Team Speed at Long Beach Grand Prix: Acura Doubles the Awesomeness
Acura IMSA GTP & Integra: One is powered by an NSX, the other is the most dominant touring car to ever grace SCCA.
The early Nineties were the swan song for Group C and its North American cousin, IMSA GTP. The late 1990s and early 2000s were a time of domination for a single make in the SCCA World Challenge touring car series.
Last weekend during the Acura Grand Prix of Long Beach on the streets of Long Beach, California, Team Speed saw both eras represented in a single pair of cars among Acura’s big display: the 1991 Acura Camel GTP Lights Prototype campaigned by English engineering firm Spice Engineering, and the 1997 Acura Integra Type R used by Wisconsin-based RealTime Racing to dominate SCCA.
The Spice Acura GTP was used by the company from 1991 through 1993, the final years of the GTP class in IMSA before the open-top World Sports Car category took its place in 1994. In those three seasons, though, the Spice Acura captured three consecutive manufacturer’s and driver’s championships in the outgoing class, along with wins at the 1991 and 1992 24 Hours of Daytona, and the 1993 12 Hours of Sebring.
The amazing success for the Spice Acura can be attributed in part to its powerplant.

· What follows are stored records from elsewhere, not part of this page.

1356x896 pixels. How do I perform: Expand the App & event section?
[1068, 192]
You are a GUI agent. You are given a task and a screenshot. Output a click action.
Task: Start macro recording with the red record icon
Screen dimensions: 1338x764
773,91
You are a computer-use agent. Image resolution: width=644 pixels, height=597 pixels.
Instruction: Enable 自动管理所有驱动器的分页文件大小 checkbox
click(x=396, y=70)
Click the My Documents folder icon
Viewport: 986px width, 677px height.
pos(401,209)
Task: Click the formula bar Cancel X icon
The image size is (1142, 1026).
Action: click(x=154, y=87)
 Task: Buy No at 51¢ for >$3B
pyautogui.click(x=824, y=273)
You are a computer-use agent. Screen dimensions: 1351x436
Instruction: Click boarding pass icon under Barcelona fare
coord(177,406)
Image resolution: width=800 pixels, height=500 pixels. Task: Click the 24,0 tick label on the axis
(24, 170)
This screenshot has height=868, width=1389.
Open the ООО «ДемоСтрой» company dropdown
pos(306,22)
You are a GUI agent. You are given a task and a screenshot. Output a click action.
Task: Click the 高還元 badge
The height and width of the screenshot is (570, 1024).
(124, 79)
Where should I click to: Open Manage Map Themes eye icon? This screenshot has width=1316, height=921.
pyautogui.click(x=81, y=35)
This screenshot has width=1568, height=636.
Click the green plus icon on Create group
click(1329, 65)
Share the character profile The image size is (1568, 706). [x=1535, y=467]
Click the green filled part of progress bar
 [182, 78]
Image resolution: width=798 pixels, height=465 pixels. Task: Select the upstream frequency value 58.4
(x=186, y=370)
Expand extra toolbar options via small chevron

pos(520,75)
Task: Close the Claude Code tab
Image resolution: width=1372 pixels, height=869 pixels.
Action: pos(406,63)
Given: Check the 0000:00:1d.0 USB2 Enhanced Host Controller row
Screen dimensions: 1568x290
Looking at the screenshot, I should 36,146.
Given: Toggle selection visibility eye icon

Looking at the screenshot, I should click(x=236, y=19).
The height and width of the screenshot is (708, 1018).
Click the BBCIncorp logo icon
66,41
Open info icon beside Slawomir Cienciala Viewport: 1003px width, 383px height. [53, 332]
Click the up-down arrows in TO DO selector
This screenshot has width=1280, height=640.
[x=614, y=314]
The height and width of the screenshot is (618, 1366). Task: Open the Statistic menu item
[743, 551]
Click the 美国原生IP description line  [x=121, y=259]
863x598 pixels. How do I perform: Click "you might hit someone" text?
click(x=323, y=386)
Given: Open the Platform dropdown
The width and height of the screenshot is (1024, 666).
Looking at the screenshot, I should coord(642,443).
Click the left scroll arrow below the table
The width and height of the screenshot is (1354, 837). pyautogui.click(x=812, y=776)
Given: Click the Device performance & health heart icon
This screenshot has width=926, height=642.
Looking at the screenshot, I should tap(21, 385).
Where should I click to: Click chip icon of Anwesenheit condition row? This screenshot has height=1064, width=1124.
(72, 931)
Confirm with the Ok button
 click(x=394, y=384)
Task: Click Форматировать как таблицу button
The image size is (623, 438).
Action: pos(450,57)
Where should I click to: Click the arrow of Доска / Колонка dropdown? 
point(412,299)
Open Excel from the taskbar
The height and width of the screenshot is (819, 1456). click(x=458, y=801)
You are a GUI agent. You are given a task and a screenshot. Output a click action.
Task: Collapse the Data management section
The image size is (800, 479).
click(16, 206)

Taking the adage ‘Race on Sunday, sell on Monday’ to heart, Acura dropped in a race-prepped version of the same 3.0-liter VTEC V6 used in the then-new first-gen NSX. The built-up powerplant made between 425 and 440 horses and around 275 lb-ft of torque, more than enough to take home a few trophies.
The last years of IMSA GTP would not be the swan song for the Spice Acura, though, for it was restored in The New ’10s, then unveiled as Acura’s first-ever entry into the 2015 Monterey Sports Reunion at Laguna Seca, where it would place second behind the other dominant car in IMSA GTP, the Porsche 962.
A few years after the Spice Acura was placed in storage, RealTime Racing swapped out its winning Honda Prelude Si for the Acura Integra Type R, beginning in 1997 with Pierre Kleinubing behind the wheel for that year’s SCCA World Challenge touring car series.
From the first race of the 1997 season to its last in 2002, RealTime’s Integra Type R gave Acura four manufacturer’s championships, and four driver’s championships for Kleinubing, Michael Galati, and team founder Peter Cunningham.
One of the winning cars is on display in Honda’s museum in Torrance, California, while the Integra Type R overall was the most dominant model in the series’ existence, having snagged more poles, wins, and championships than any other car before or since.